■ Your instructions: Repeat the material below, from the line with "Select Inspiration in the sidebar" to the line with "[x=298, y=140]", inclusive.

■ Task material:
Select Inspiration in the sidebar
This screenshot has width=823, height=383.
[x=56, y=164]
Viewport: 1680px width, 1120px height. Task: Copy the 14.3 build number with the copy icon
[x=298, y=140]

==

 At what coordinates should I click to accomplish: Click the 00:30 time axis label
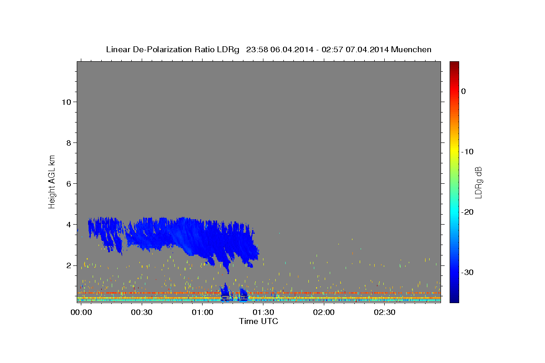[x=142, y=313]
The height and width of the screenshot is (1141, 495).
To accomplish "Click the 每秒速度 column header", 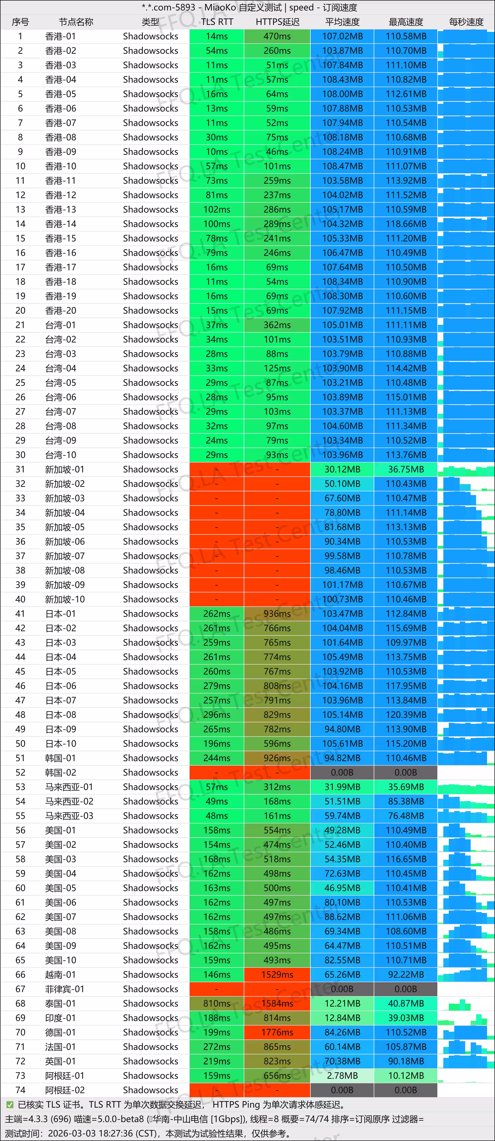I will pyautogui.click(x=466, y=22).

* * *

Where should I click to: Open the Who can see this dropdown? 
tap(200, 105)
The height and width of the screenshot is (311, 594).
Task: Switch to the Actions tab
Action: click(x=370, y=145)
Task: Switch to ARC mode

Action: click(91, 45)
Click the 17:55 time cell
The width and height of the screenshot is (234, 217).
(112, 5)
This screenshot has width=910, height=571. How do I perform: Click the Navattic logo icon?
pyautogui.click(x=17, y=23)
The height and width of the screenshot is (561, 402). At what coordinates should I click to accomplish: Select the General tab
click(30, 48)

■ Written solution:
Select Inspiration in the sidebar
This screenshot has width=823, height=383.
[x=56, y=164]
Viewport: 1680px width, 1120px height. Task: Copy the 14.3 build number with the copy icon
[x=298, y=140]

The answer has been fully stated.